*本文*:

赤ちゃん時代2010年03月14日 23時54分46秒



これ、家に来たばかりの、赤ちゃん陸の写真です。先日ご紹介したものと比べて、どうでしょう。子犬の方がかわいい、という先入観をくつがえすのではないでしょうか。なお、先日「雑種」と紹介しましたが、いまは「ミックス犬」といって、立派なジャンルなんだそうですね。

「陳麻飯」のチェーン、復活しましたね。いったん閉鎖された前の店舗で、営業を再開しています。どうなっているんでしょう。やっぱりおいしいので、ときどき行きたいと思います。私は、お店がつぶれるとそのたびに、自分に落ち度があったのではないかと反省し、気が休まりません。でも先日、あのお店がつぶれた、このお店がもうないと、まったく自分に関係づけずに話しておられる方を見て、こういう人もいるのかと、感心。皆様はいかがでしょうか。

今日は、ご案内していた博士研究コンサートの、第1日でした。声楽、ピアノ、作曲と、皆さん持ち場で全力投球し、長いコンサートになりました。それぞれ良かったので個別の論評は控えますが、ひとつだけ、賛辞を。藤川志保さんのピアノでシュトラウスの op.10と op.27を歌われた高橋織子さん、類まれな気品に熟した味わいを添えて、感動的なステージでした。《献呈》に始まり、《万霊節》をはさんで《明日の朝》で終わるという美しきシュトラウスの世界を、満喫させていただきました。

結果との向き合い方2010年03月18日 23時34分41秒

しばらく更新の余裕がありませんでした。風邪をひきかかっていましたが、瀬戸際で回避できたようです。

*練習問題*:
1/ 本文について、次の問いに答えよ。
(a) 「雑種」と紹介した犬について、いまは何と呼ぶと書かれているか。
(b) 「陳麻飯」のチェーンは、どこで営業を再開しているか。
(c) 高橋織子さんの歌でピアノを担当したのは誰か。
2/ 本文のブログを、風邪を瀬戸際で回避できたという最後の文のあとから引き継いで書き進めよ。
このあとに続く行は、本文とは関係がない。

*一覧*:
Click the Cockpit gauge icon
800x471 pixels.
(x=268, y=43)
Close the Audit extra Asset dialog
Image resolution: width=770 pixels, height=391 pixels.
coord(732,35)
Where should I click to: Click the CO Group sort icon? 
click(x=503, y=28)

...

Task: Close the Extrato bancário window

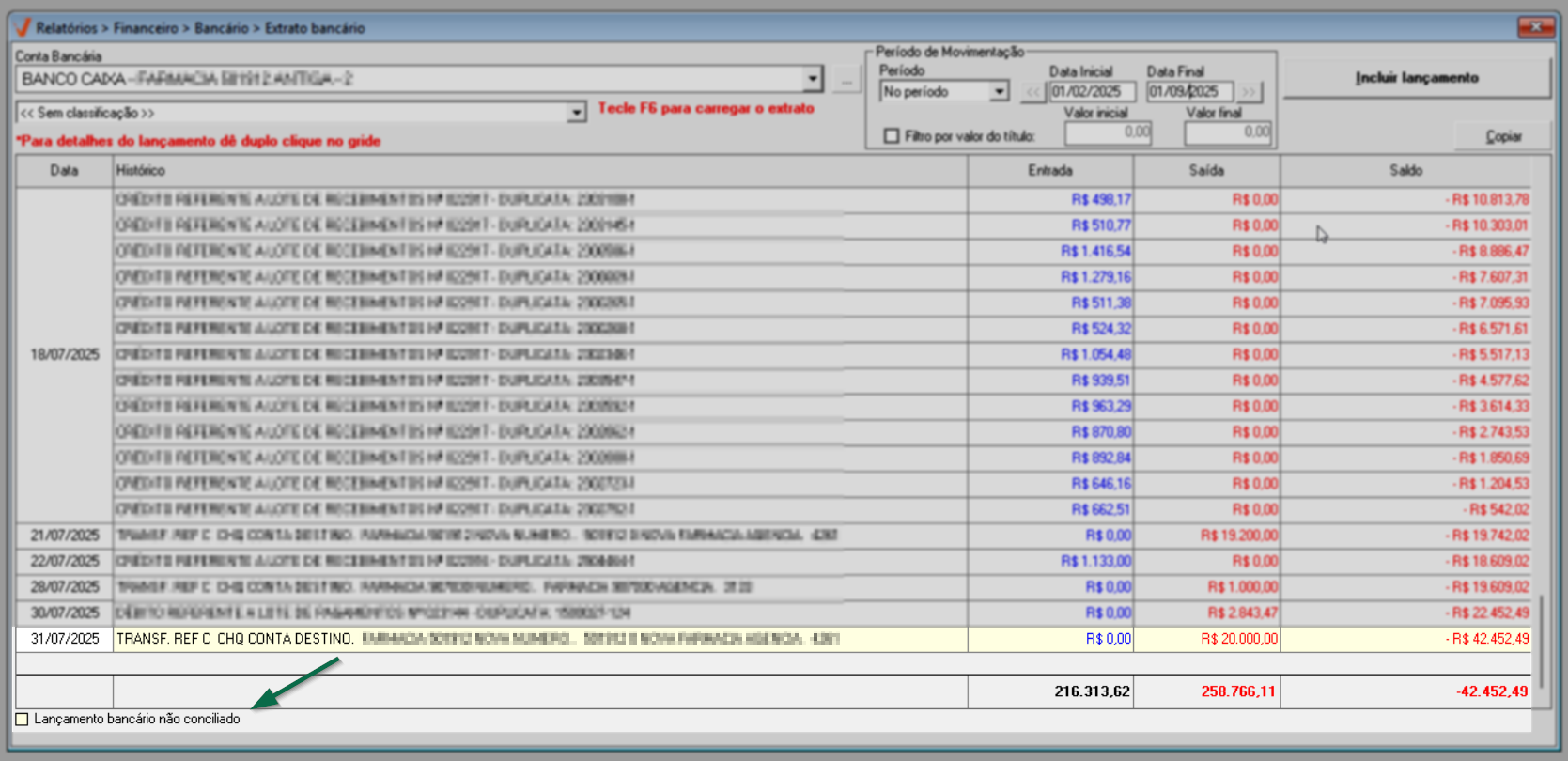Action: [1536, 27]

*解答*:
1/
(a) ミックス犬
(b) いったん閉鎖された前の店舗
(c) 藤川志保さん

2/
17日、『魂のエヴァンゲリスト』の再校を返し、あとは索引のチェックをするのみとなりました。初校と再校の間でかなりまた充実させましたので、新しい情報をかなりよく取り入れた本になったと思います。手頃な文庫サイズで新しいバッハの本はないと思うので、完成を楽しみにしてます。4月12日発売です。

博士研究コンサート第2日、および大学院修了生による「新人演奏会」が終わりました。会心の出来になった人、体調不良に悩まされた人、運良く出演できた人、惜しくも出演を逃した人などさまざまですが、やっぱり広く妥当するのは、私のツキの理論です。上記のうち、たとえば「惜しくも出演を逃した人」は、ツキがたくさん残っているので、これから必ず、いいことがあります。思うような演奏ができなかった人も、うまくいけばそのままになってしまう問題点としっかり向き合えるわけなので、大きなチャンスをもらったとも、解釈できます。私としても、この人はこういう形で指導していこう、こういうところで力をつけさせようと、考えながら聴いているわけです。結果と一番上手に向き合う人が、一番大きなものを得るのだと思います。

賛辞若干。「バッハ パルティータ第6番~C.P.E.バッハのソナタ~ベートーヴェンの第30番」というホ短調=ホ長調プログラムで第2日のトリを取った和田紘平君(ピアノ)。目先の音を一生懸命弾くピアニストはたくさんいますが、この人の演奏は、つねに全体を見渡している。さすがシェンカーの研究家で、若くして大局観が磨かれているのです。脱帽ものの、格調高い演奏でした。

《新・山手線のうた-固有名によるエチュード第1番》を作曲された、中辻小百合さん。山と並べられた打楽器を奏者が叩き回るという光景は現代曲のコンサートでよく見るものですが、みんな同じように思える、ということはないでしょうか。違うんだとわかりました。才能のある人が書くと、美しく響くものですね。たいしたものです。

より熟した博士研究コンサートに比べて、新人演奏会には若い活力があふれていました。原田佳菜子さんのセンスのいい優雅なフルートが、とくに印象に残っています。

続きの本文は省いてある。